Up All Night

How are you?  How is your new year going?

We went out to dinner a few weeks ago with friends - a lovely french restaurant.  Great conversation, great food, great wine.  Several times, the waiter topped off our glasses-- I wasn't really paying attention.  It was a wonderful evening with friends and I tucked into bed with a smile on my face. 

I woke up, though, in the middle of the night with my heart racing.  I felt awful.  It wasn’t just the early signs of a hangover, I was also kicking myself for not being more careful about how much wine I had consumed.  Unable to fall back asleep for a long time, I wallowed in a stew of physical and emotional discomfort for hours.

The next morning, I dragged myself out of bed later than usual.  No meditation - brain too foggy.  No exercise - body too exhausted from poor sleep.  I reached for a bagel and cream cheese instead of my usual fruit and granola and sat down to read the papers.  I was greeted with a half dozen articles on the deleterious effects of alcohol on one’s health.  Sheepishly, I skipped past them but curiosity got the better of me and I found myself digging in.  

I was riveted as I read about the way alcohol floods the brain with more dopamine than it can process.  This causes the brain to produce less dopamine over time, effectively reducing the joy we feel when we engage in activities we love, like exercising or being outdoors.

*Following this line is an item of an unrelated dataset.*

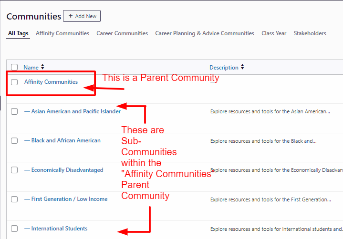
Task: Show the Class Year tag tab
Action: [x=274, y=33]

I learned that alcohol consumption can disregulate serotonin levels, contributing to anxiety and depression.  There was the well-known fact that alcohol inhibits emotional regulation, followed by the more shocking finding that drinking has been shown to reduce gray matter density in the prefrontal cortex, limiting our ability to plan, remember and make good decisions.  Yikes!

As you know, I’ve spent the past twenty years developing a mindfulness practice.  It’s taken effort, time, discipline.   I am a happier, healthier person because I meditate.  I believe this so strongly that friends and I founded CMP so that more people could access the proven health benefits of mindful meditation.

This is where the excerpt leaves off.